Azor s’ouvre sur un homme, souriant aux yeux bleu ciel, qui pose devant des plantes tropicales au feuillage abondant. La séquence suivante, le banquier Yvan de Wiel et sa femme, assis à l’ariare d’une voiture diplomatique, sont pris dans un bouchon dû aux contrôles d’identité des militaires. Par la fenêtre de la voiture, Yvan De Wiel observe un homme, fouillé au corps par un militaire : les sectateurs reconnaissent l’homme de la première séquence dont ils comprendront ultérieurement qu’il s’agit de Keys (Alan Gegenschatz).

Premier chapitre : La tournée du chameau

Le film d’Andreas Fontana suit donc le banquier privé suisse Yvan De Wiel (Fabrizio Rongione) qui se rend avec sa femme Inés (Stéphanie Cléau) à Buenos Aires, officiellement en voyage de noces, au milieu de la dictature militaire. Il recherche son partenaire, René Keys (Alan Gegenschatz). qui était en charge de maintenir les relations avec de riches clients argentins et qui a mystérieusement disparu. Dès son arrivée, De Wiel multiplie les rencontres avec divers partenaires et clients de la banque fondé par son grand-père et dont il a hérité de la gestion par son père. Parmi les partenaires commerciaux, De Wiel souhaite rencontrer un gros client, Anibal Farrell (Ignacio Vila). C’est l’avocat de Farell, avocat, Maître Dickerman (Juan Pablo Geretto), qui se présente au rendez-vous et toise De Wiel avec arrogance durant tout leur entretien. Puis le couple retrouve l’ambassadeur suisse à Buenos Aires, Monsieur Frydmer (Alexandre Trocki) pour un repas. Celui-ci rectifie les propos d’Inès : « J’ai parlé de rumeurs, pas de protestations. Ce sont des rumeurs, ni des protestations ni des commentaires. Et ici, en ce moment, la rumeur est un inconvénient. Mais j’aimerais être certain que Keys ne soit pas retenu dans un sous.sol de cette ville. » Puis, levant un toast au couple, l’ambassadeur Frydmer s’exclame : « Oublions Keys ! A votre voyage ! Comment vous appelez cela dans la banque privé, ce rite de passage ? Inès de répondre aussitôt : « La tournée du chameau ! » Puis elle se lève et quitte la table.
L’ambassadeur à de Wiel : « Tu savais que Keys avait un appartement en ville, à Palermo (quartier de Buenos Aires. N.D.L.R.). Ce serait fâcheux si des notes y traînaient. Dante, comme tout le mone le surnomme, le deuxième chauffeur de l’ambassade, peut t’y emmener. Il conduit mal mais il nous rend des services … très précieux. »

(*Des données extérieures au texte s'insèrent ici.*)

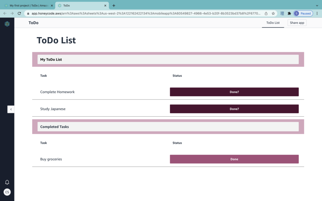Open the tab search dropdown arrow
The height and width of the screenshot is (201, 322).
[317, 5]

Par quelques bribes de paroles, le contexte est planté et les spectateurs se sentent privilégiés d’être dans la confidence aux côtés de De Wiel dont la femme est souvent priée de s’éloigner des conversations. Pourtant, comme souvent dans l’univers tant politique que celui des affaires, une femme d’excellent conseil et au jugement perspicace se cache derrière l’homme qui officie.
Quelques notes de guimbarde retentissent, des notes qui accompagnent tout au long du film les transitions entre les chapitres. au nombre de cinq, annoncés sur fond noir avec un titre en petits caractères blancs.

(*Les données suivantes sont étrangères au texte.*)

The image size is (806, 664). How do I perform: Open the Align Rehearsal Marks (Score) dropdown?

— Stéphanie Cléau, Ioana Padilla, Carmen Iriondo, Fabrizio Rongione, Raúl Lissarrague – Azor
Image courtoisie Berlinale

Chapitre deux : Les visites

La caméra d’Andreas Fontana nous entraîne autour d’une piscine privée, nous invitant à assister à la baignade d’Inès, dans la villa luxueuse de Madame Lacrosteguy (Carmen Iriondo, poétesse argentine, licenciée en Psychologie de l’Université Mar del Plata, N.D.L.R.), cliente de longue date de la banque.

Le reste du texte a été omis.